• Excerpt:
++++++++++++++++++++

There is also an assortment of handicraft markets and adventure sport on offer, such as fishing, kite boarding and parasailing.

But, as for the royals who made Hua Hin their getaway early last century, the real joy of of the place is to wander the beach, stopping for an iced lemon juice under the shade of a grass hut, a massage or a dip in the sea.

Almost 100 years after it became Thailand’s first beach resort, Hua Hin is still klai kanwong- far from worries.

When to go

Hua Hin is lovely year-round, although the months between November and March assure sunnier skies than the monsoon season between June and October. November to March is also high season, with room rates matching demand.

++++++++++++++++++++

• Stored data:
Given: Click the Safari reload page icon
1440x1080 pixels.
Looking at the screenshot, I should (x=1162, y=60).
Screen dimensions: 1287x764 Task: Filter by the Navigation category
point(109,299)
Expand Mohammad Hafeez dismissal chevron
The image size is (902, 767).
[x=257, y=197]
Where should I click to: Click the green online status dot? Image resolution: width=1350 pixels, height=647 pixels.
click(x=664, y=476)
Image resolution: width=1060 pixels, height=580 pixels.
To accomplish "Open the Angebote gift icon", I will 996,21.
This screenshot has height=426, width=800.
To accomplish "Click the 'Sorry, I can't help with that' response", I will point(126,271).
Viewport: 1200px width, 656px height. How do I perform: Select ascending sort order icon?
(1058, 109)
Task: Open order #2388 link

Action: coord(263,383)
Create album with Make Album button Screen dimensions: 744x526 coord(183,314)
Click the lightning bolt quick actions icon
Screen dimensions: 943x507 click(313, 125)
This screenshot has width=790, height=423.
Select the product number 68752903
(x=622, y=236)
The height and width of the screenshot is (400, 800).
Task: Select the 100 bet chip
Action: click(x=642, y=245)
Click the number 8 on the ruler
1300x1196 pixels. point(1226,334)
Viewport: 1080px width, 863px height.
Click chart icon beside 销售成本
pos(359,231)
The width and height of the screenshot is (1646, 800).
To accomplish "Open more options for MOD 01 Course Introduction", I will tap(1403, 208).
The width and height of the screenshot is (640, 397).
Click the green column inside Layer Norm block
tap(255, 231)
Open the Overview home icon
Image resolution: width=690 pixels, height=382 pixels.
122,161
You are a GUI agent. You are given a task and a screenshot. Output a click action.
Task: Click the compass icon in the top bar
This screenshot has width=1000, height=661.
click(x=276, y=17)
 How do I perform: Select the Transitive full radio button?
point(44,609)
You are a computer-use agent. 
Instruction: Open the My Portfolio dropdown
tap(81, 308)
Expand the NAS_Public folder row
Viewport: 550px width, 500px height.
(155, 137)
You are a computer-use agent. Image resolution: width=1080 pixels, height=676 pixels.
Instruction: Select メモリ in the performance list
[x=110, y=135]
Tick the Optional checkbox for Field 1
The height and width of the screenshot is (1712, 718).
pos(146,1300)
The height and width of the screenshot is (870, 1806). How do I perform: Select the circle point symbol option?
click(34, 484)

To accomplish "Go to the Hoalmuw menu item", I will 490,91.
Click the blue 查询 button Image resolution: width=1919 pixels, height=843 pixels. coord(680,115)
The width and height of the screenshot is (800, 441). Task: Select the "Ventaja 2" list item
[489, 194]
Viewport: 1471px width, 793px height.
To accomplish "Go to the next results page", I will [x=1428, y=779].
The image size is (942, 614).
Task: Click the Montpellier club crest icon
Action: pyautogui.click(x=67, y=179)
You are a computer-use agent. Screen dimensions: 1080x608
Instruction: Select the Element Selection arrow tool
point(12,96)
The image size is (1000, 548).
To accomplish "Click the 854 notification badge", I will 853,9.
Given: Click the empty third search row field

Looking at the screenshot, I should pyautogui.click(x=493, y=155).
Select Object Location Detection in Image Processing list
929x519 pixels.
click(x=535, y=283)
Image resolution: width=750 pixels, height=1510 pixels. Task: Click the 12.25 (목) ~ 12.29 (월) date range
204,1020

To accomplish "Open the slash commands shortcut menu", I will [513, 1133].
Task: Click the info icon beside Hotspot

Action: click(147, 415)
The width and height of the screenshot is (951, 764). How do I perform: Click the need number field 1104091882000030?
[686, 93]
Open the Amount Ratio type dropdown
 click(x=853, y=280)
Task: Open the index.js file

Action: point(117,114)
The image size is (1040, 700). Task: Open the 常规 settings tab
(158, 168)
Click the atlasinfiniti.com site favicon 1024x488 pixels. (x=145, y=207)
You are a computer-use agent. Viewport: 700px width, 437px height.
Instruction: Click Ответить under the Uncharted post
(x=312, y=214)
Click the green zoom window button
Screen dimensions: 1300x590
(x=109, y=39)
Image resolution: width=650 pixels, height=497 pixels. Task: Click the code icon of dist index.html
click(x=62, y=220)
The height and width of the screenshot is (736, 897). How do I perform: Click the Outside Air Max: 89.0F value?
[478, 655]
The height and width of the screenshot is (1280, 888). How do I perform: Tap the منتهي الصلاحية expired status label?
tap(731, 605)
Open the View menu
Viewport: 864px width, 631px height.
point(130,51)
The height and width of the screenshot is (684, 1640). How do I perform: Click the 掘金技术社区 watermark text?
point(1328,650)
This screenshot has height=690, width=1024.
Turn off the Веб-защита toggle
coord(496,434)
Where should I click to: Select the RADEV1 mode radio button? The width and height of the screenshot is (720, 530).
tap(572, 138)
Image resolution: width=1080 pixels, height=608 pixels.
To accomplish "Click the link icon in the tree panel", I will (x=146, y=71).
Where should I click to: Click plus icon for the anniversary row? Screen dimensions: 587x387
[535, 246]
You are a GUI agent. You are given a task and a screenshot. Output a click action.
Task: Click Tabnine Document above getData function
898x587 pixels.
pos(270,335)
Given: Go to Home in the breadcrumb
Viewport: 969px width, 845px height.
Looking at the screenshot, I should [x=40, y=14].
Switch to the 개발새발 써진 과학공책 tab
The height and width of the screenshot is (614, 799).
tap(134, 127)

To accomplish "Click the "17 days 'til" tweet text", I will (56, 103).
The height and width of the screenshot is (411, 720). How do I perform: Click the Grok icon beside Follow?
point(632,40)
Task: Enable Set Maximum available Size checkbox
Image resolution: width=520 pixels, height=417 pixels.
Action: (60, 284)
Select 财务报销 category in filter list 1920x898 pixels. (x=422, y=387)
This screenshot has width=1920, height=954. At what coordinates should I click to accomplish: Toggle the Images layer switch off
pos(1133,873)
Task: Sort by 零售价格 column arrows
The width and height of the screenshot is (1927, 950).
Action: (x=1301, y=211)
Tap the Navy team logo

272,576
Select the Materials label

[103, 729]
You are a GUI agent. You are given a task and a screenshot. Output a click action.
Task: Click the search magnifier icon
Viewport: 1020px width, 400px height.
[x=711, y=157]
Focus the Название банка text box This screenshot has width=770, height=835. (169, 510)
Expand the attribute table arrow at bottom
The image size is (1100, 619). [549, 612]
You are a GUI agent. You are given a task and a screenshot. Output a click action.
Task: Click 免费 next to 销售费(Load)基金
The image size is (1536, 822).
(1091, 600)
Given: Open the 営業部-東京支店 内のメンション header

++++++++++++++++++++

• Exercise set:
1 > Which months does the Hua Hin excerpt give as Hua Hin's high season?
2 > Please retype the Hua Hin excerpt from "Hua Hin is lovely" to "rates matching demand.".
3 > Rewrite the paragraph of the Hua Hin excerpt beginning "Hua Hin is lovely year-round" as a short list that keeps its main facts.
The material after the Hua Hin excerpt is separate from the excerpt itself.

• Task responses:
1 > November to March.

2 >
Hua Hin is lovely year-round, although the months between November and March assure sunnier skies than the monsoon season between June and October. November to March is also high season, with room rates matching demand.

3 >
- Hua Hin is pleasant all year.
- November to March brings sunnier skies.
- June to October is the monsoon season.
- November to March is high season, and room rates rise with demand.